You and others in your ministry have worked hard to create a loving, welcoming, safe environment for every young person who attends your Bible classes and events. Yet it can all be undermined by any toxic behavior of one or more of the students in your environment towards their peers. Unfortunately, toxic children and teens have long ago mastered the art of hiding these negative behaviors from most adults. If you don’t root it out, however, you will begin to notice a decline in attendance or an increase in cliques or students who isolate themselves from others. None of which enhance the effectiveness of your ministry.
So, how do you find and root out any toxic behavior in your student population? It’s not always easy, but there are a few changes you can make that will increase the chances of you discovering and handling it quickly.

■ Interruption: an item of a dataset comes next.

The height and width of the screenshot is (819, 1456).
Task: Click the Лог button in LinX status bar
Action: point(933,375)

- Pay attention to conversations between students. The biggest complaint those who are suffering at the hands of peers often voice is that the teachers and other adults are in the room when incidents happen, but fail to notice them. You don’t have to eavesdrop on private conversations, merely watch for body language indicating someone is hearing something that is painful. Look for heated exchanges. Listen for key words that don’t sound loving or kind. Watch for anger or fear in one or more faces. Walk around as students work on activities. Not only does this allow you to give needed assistance on the activity, but it makes it less likely that a student wanting to say something toxic will do it in an environment where they are more likely to be overheard by an adult. Pay attention to your students and their interactions!

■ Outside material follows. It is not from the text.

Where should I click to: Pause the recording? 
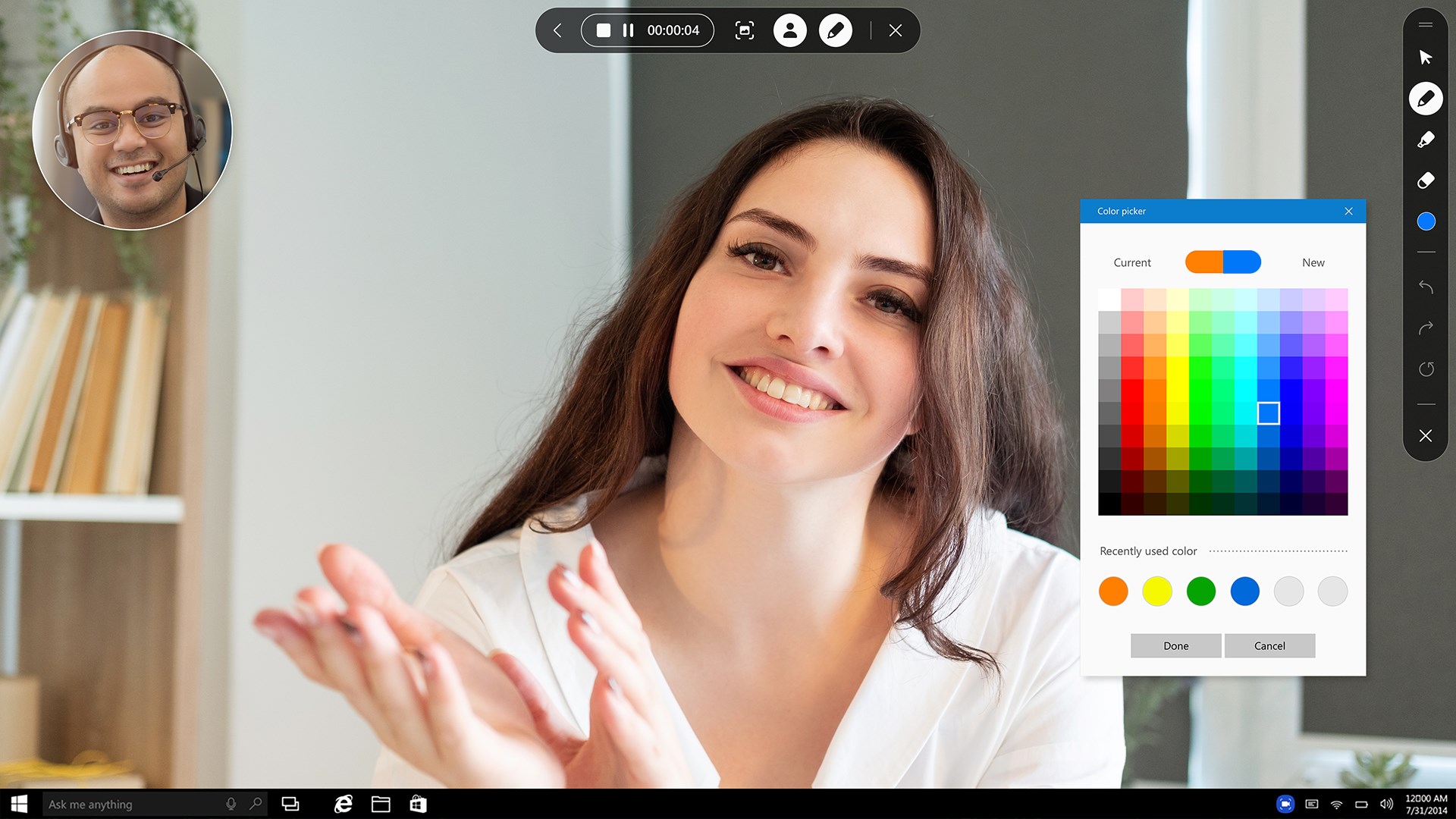(x=628, y=30)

- Think about “tattling” differently. No, you don’t want children to come to you with minor complaints they could have easily handled. You do, however, need to support and encourage students who come to you either because someone is saying hurtful things or bullying them or someone else. Never send these children away with a scolding for tattling. They are coming to you for adult assistance in handling a situation where someone is being hurt emotionally. You wouldn’t reprimand a child who came to you bleeding or told you about another bleeding child. Nor should you scold a child who is hurting emotionally or knows of someone who is being hurt.

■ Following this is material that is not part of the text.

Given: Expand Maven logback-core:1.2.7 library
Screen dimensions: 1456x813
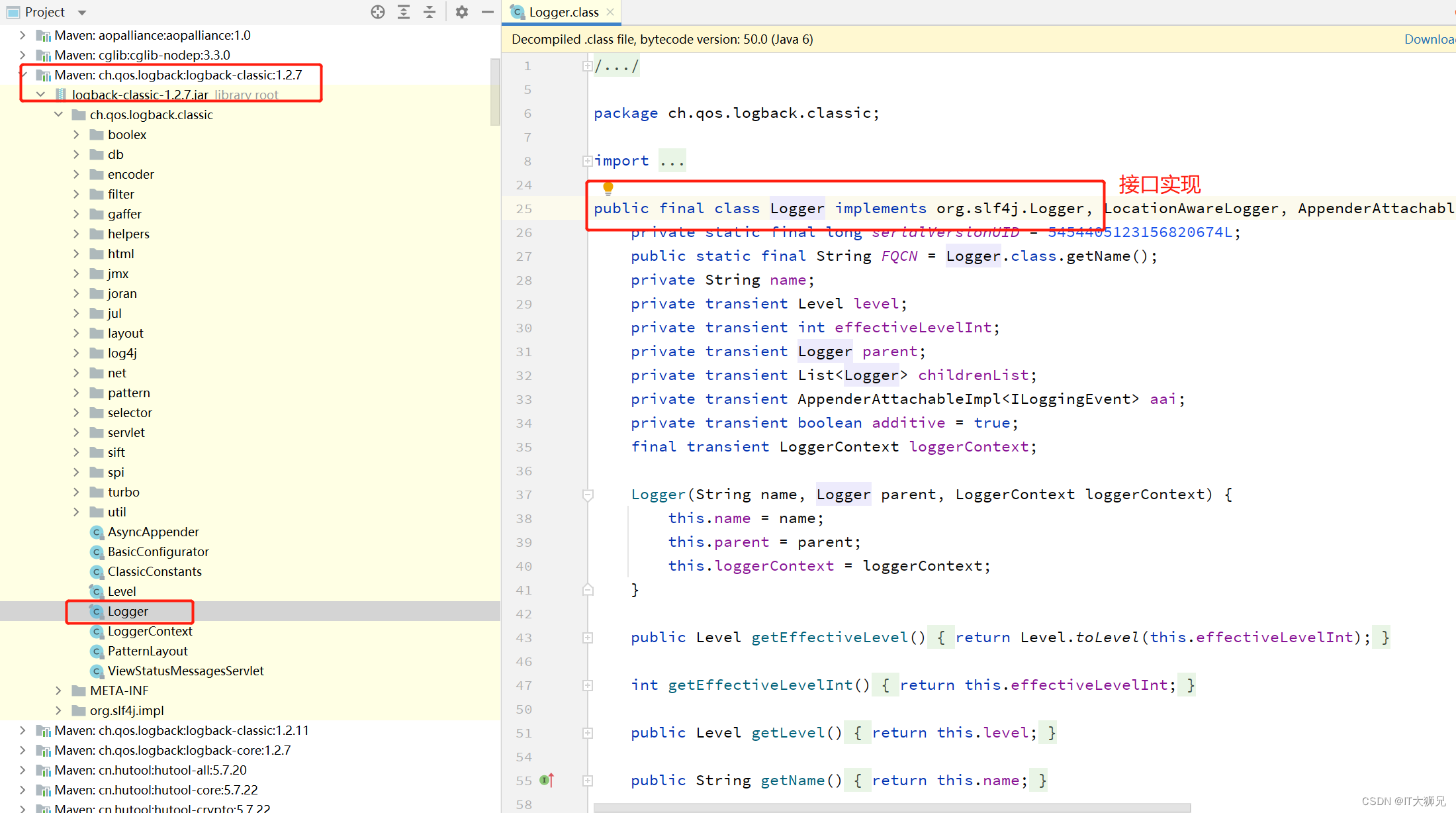Looking at the screenshot, I should point(23,750).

- Reinforce positive peer interactions. Regularly talk about how God wants us to treat one another. Praise children when you hear them encouraging someone. Thank them for going out of their way to be kind to a fellow student. Make it clear that in your classroom the expectation is that everyone will treat each other with kindness, respect and agape love.
- Support your most vulnerable students. Certain young people are more likely to be teased, treated poorly or bullied. It often stems from the fact that those being hurtful perceive them as being different from the rest of the peers in the group in some way. Often this can be improved by making a concentrated effort to helping them discover the things they do have in common (and teaching them how to do it without your help). It can also be helpful to remind students they are all a part of your classroom or ministry family and should treat each other accordingly. What that looks like as far as how they interact with one another should be thoroughly described by you, in case the families of some of your students are also toxic in the ways they interact with one another.
- Address suspected toxic behaviors swiftly, privately and in a firm, but loving manner. There is an old saying that “hurting people hurt people”. That doesn’t excuse their toxic behavior, but it helps you better understand the root causes that may need to be addressed. Be aware though that asking a child with poor metacognition skills what they were thinking before they said or did something hurtful, will be answered with blank looks. Sometimes, asking what is bothering them and continuing to ask them to dig a little deeper, may reveal the cause of the pain that encouraged the toxic behavior. Sometimes it may be something simple lack a poor night’s sleep or skipping breakfast that morning. In other cases, you may find the person has a deeper, more serious pain that needs to be addressed. Regardless of the cause, children who behave poorly towards others do need to be lovingly, but firmly corrected. If there are repeated instances, helping the child develop strategies for making better choices in their interactions with others can be life changing.
Don’t excuse the toxic behavior of children or teens towards their peers as “children will be children”. There is never an excuse for being unkind or cruel towards others. Find out if it is happening in your classroom or ministry and root it out. Your students are counting on you and your ministry will be enhanced once it truly is a loving, caring environment on all levels.